WRITTEN TASKS |
- 1) Rewrite the Shadows and Elephants passage, everything from "Hailed by The" down to "New Age beliefs.", putting "Mesmerism" where "Spiritualism" stands.
- 2) Sum up the Shadows and Elephants passage in two sentences.
- 3) Take the Shadows and Elephants passage further, picking up after its last sentence.

PASSAGE GIVEN |
====

Hailed by The Philadelphia Inquirer as a writer whose work is "Breathtakingly fresh and gripping…weird, haunting, and magical," Hower has written a novel about the rare and tempestuous friendship between a woman and a man who defined occultism in America. Shadows and Elephants is rich in contemporary resonance, for indeed, Spiritualism has survived for over a century, reshaped today in eclectic New Age beliefs.

"Irena Milanova is a Russian émigré who makes her mark in late-19th-centuryNew York society by holding seances that wow the city's intellectuals. Capt. Benjamin Blackburn is a Civil War veteran and a journalist, a man who is fascinated with the supernatural and accustomed to smoking out frauds. They should clash, but instead they click: Milanova wants a stamp of approval, while Blackburn secretly seeks ''something more, something real.'' They become friends and then founders of the spiritualist Alexandrian Society. When chased from New York by scandal, they flee to India and finally Ceylon. Based on the lives of Helena Blavatsky (known as Madame Blavatsky) and her partner, Col. Henry Olcott, Edward Hower's fifth novel is an expert portrait of the era when hard-nosed science was moving in on spiritualism, a paradigm shift that would eventually relegate psychics and mediums to the fringes. Hower creates complicated characters in Ben and Irena, and convincingly manages their often tempestuous, though platonic, relationship. His lush portraits of Asia, as well as a lively cast of secondary characters, make this a rewarding, often amusing tale of religious and emotional discovery."

====

PROVIDED DATA |

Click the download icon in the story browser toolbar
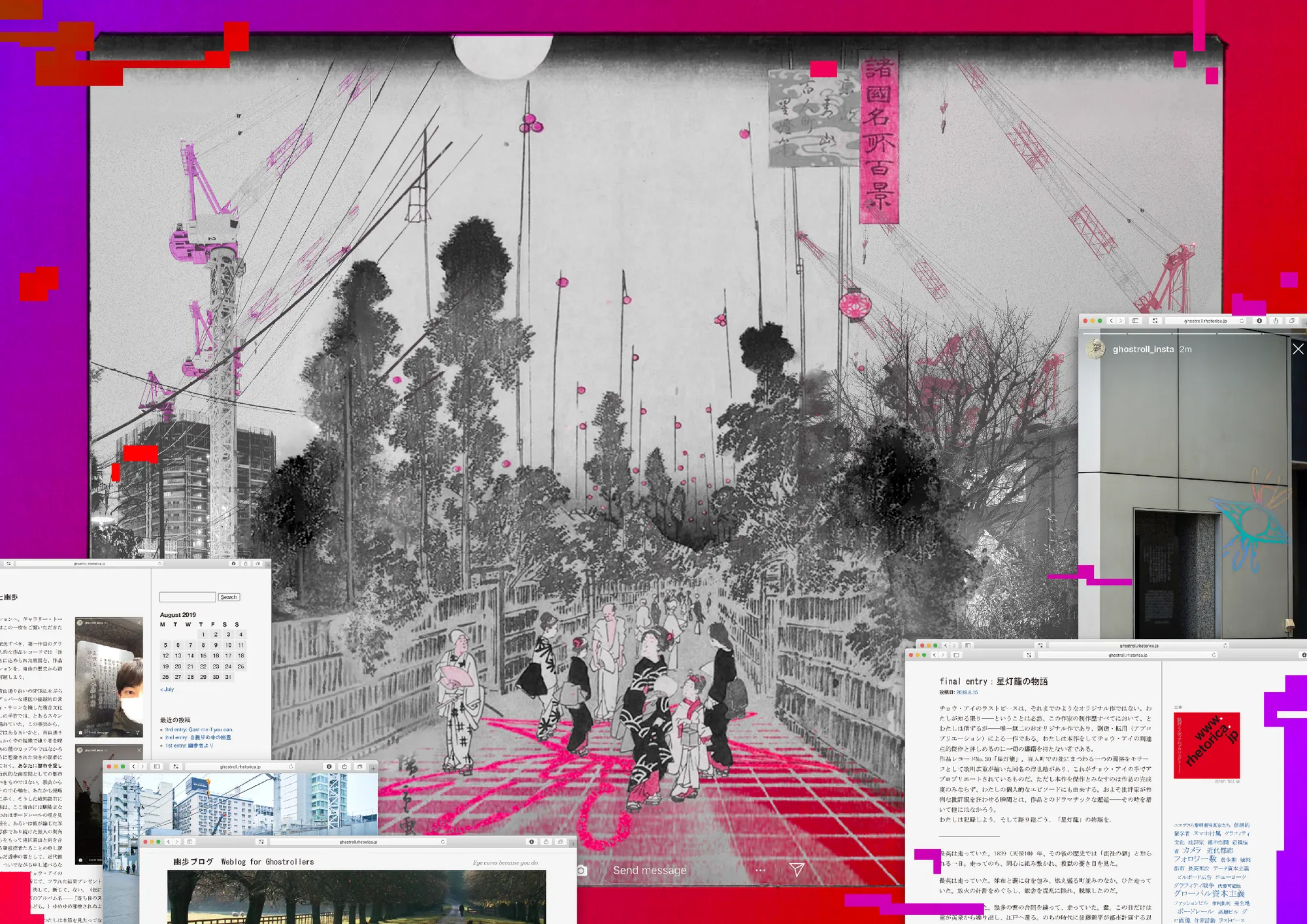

====

THE REPLIES |
- 1)
Hailed by The Philadelphia Inquirer as a writer whose work is "Breathtakingly fresh and gripping…weird, haunting, and magical," Hower has written a novel about the rare and tempestuous friendship between a woman and a man who defined occultism in America. Shadows and Elephants is rich in contemporary resonance, for indeed, Mesmerism has survived for over a century, reshaped today in eclectic New Age beliefs.

- 2) Shadows and Elephants, Edward Hower's fifth novel, follows Irena Milanova, a Russian émigré who holds seances in New York, and Capt. Benjamin Blackburn, a Civil War veteran and journalist. The two become friends and found the spiritualist Alexandrian Society, then flee scandal to India and Ceylon, in a story based on Helena Blavatsky and Col. Henry Olcott that portrays the era when science was pushing spiritualism to the fringes.

- 3)
The New York Times Book Review

"Hower paints a compelling picture of the spiritualist movement and the celebrities it drew, but the best passages are those that delve into the motives and emotions of his two flawed protagonists as they learn why they are drawn to the possibility of miracles, astral journeys and psychic phenomena. This book works on two levels, as both history and character study, and it is certain to be a welcome addition to the small but noteworthy sub-genre of fiction dealing with spiritualism."
Publishers Weekly

"The seething mood and weather of India are captured memorably [and the] the ferment of ideas that was colonial India is richly suggested in the latest from Hower who retells the story of Theosophical Society founders Madame Blavatsky and Colonel Olcott in their 19th-century quest for a legitimate home for spiritualist beliefs."
Kirkus Reviews

"Edward Hower has written a sympathetic and wonderfully readable study of a brilliant fraud and her chief accomplice. The characters are based on Madame Blavatsky, the Russian-born 19th century founder of Theosophy, and her protector Colonel Henry Steel Olcott. The action moves quickly from the United States to India and Ceylon, the homeland of mystics and fakirs. Hower's portrait of Blavatsky, however, is full of affection; he presents her as a survivor, a big heart and a genuine visionary. India, in Hower's prose, also becomes a major character; it gleams and sweats with sensuality, mystery and humanity. This is a stunning book, vivid, dramatic and full of warmth."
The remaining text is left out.